Spun, Not Shaken
A little bit of science is the secret ingredient in this satisfying yet not-so-classic martini at Liquid Diet.
Photos: Will Blunt
At Liquid Diet, Owners Patrick Mannion and Bret Pfister forgo the traditional back bar. Instead, Mannion makes highly technical, culinary-inspired drinks with housemade syrups, juices, and infusions.
As a chef, not a bartender, Mannion crafts his cocktails behind the scenes, focused on bold flavors and skilled techniques, all batched for a quick pick up. "It's not that we won't make classics if they're called for," says Mannion, but it's up to the bartender and availability of ingredients. Popular cocktails likely have a Liquid Diet analog. If a guest orders a dirty martini, for example, to showcase what Mannion does best, the bartender will suggest the Bell Pepper Martini.
Gin Infusion
Bell peppers are "definitely an underused ingredient behind the bar," says Mannion, and so ordinary to almost be considered boring. "But they're actually a total powerhouse." To preserve their fresh, vegetal flavor, peppers go in a dehydrator at a low temperature to dry. The peppers get a "kind of stained glass look to them when you hold them up to the light," adds Mannion. "They're really beautiful."

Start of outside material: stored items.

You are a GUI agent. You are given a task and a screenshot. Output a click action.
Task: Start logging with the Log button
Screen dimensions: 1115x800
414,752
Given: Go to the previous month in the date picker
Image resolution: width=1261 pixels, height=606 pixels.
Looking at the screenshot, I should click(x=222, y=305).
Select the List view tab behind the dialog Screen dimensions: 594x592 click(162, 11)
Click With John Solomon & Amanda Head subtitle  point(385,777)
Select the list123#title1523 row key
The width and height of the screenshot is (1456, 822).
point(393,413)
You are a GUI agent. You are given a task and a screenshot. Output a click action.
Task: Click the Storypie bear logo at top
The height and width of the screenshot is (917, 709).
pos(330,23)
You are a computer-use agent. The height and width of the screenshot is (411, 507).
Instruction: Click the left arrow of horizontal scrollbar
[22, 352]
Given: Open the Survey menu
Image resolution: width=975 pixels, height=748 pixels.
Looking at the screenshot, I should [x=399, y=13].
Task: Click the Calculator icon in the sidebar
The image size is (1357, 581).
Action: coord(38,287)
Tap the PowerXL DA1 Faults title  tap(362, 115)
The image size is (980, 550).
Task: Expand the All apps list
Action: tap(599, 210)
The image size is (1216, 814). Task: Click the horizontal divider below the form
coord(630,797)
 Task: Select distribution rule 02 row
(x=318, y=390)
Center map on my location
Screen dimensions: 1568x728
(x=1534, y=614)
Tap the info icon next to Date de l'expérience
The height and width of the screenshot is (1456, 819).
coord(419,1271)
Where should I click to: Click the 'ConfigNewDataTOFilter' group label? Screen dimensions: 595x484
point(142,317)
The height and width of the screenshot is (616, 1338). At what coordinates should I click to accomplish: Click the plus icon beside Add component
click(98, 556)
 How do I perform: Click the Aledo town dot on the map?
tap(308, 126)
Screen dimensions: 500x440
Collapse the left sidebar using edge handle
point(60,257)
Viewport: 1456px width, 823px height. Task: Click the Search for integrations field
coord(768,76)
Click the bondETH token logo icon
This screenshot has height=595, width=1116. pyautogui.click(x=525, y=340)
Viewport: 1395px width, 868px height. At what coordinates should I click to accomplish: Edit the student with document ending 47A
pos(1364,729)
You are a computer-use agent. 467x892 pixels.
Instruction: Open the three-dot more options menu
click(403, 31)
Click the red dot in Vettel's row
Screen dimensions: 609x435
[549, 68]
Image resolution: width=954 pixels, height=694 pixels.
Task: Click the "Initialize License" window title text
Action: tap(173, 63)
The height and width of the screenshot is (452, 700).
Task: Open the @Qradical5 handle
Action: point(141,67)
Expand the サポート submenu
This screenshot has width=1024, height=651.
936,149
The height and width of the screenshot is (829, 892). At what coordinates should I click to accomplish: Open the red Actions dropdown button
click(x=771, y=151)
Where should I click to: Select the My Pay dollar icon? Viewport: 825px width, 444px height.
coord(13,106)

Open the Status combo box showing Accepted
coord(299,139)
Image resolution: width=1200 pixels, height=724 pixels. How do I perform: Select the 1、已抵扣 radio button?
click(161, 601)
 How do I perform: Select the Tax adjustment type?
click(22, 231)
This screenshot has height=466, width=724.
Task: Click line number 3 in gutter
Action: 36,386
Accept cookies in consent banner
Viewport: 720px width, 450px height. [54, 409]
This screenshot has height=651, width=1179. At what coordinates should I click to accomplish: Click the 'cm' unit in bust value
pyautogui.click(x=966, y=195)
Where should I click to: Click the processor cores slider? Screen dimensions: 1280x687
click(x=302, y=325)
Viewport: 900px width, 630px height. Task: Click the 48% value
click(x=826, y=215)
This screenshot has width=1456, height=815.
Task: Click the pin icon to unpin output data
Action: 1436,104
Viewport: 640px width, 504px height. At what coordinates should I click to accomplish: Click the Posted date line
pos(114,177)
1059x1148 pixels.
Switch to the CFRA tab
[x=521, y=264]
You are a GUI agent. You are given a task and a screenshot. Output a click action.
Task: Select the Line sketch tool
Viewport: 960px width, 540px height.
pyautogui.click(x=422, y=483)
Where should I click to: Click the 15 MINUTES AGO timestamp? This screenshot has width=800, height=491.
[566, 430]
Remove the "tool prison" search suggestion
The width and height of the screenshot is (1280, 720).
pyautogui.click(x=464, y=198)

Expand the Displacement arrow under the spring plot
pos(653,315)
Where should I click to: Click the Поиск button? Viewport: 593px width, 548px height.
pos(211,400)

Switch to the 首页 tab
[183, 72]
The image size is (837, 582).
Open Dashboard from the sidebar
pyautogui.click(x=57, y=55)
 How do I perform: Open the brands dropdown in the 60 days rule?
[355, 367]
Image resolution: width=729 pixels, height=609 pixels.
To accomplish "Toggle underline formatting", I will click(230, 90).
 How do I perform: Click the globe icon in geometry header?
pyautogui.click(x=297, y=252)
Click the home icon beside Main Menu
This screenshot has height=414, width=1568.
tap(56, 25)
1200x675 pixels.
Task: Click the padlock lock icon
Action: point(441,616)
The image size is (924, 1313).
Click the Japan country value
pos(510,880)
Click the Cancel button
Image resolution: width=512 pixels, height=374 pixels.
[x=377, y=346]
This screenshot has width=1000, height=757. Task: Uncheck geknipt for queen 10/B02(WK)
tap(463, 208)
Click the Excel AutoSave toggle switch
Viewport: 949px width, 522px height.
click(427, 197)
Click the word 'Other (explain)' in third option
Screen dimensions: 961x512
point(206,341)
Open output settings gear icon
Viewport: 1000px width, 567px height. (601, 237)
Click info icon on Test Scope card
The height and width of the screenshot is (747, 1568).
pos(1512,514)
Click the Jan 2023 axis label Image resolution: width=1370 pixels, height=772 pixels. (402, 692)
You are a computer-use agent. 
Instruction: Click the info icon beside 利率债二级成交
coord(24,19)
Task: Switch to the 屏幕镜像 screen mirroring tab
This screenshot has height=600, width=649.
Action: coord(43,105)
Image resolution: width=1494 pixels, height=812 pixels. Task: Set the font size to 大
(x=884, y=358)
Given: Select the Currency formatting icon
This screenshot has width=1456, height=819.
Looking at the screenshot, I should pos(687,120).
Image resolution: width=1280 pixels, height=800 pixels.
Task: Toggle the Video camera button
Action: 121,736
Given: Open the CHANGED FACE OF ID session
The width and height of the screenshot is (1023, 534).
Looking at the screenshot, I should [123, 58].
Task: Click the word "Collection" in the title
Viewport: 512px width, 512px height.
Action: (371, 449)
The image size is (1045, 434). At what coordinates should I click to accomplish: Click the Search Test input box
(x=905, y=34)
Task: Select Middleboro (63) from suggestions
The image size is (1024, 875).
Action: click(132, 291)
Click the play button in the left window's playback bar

Once fully dry, the peppers soak overnight in Hayman's Royal Dock Navy Strength gin, chosen for its ability to stand up to the martini's olive brine, salt, and vinegar. "A London dry gin profile was in our focus, and it was the strongest gin I had available to me at the time of ordering," says Mannion. A high ABV better extracts flavor and also allows him to put more pepper into the mix, "sort of like when you dry out mashed potatoes so you can pump more cream and butter into them."
Gin Clarification
The peppers and gin then get blitzed in a Vitamix Commercial blender until as liquid as possible. That mix receives what Mannion calls the "standard Dave Arnold enzymatic treatment": Pectinex SP-L, Kieselsol, and Chitosan. "That's the pain in the ass part," says Mannion. "Then it just needs to all be spun [in a centrifuge] at four times the force of gravity to spin out all the solids."
Eventually, all that remains at the bottom of the centrifuge is a bone-dry puck of bell pepper solids. The clarified gin—totally clear but with a light hue from the pepper—is ready for the final step: extra dry vermouth and a martini brine, which is a mix of olive marinade, white balsamic vinegar, salt, MSG, and water.
Garnish
With a painstaking build on the back end, no ordinary garnish will do for Mannion's martini. Three pitted Castelvetrano olives adorn the cocktail, each stuffed with roasted red pepper, shallot, garlic, thyme, olive oil, salt, and pepper, a savory filling reminiscent of a Spanish piperade (minus the chorizo and smoked paprika). Powdered pepper, which Mannion makes with the leftover scraps from the centrifuge, is used to adjust the consistency of the filling as needed. "It's basically all pectin plant matter at that point, so no need for xanthan, no need for gellan, just the pepper will thicken it," says Mannion. Any remaining pepper puck gets fully dehydrated and pulverized to become the dust on the outside of the glass, so "no bell pepper makes it to the trash." The final cocktail perfectly satisfies a dirty martini craving with the depth of a seasoned broth.
The Bell Pepper Martini is one of the most popular drinks, just behind the Key Lime Pie, another gin cocktail. "We have a lot of people that come in that say gin is on their 'don't drink list,'" says Mannion. "I always love challenging those thoughts that people have about their tastes."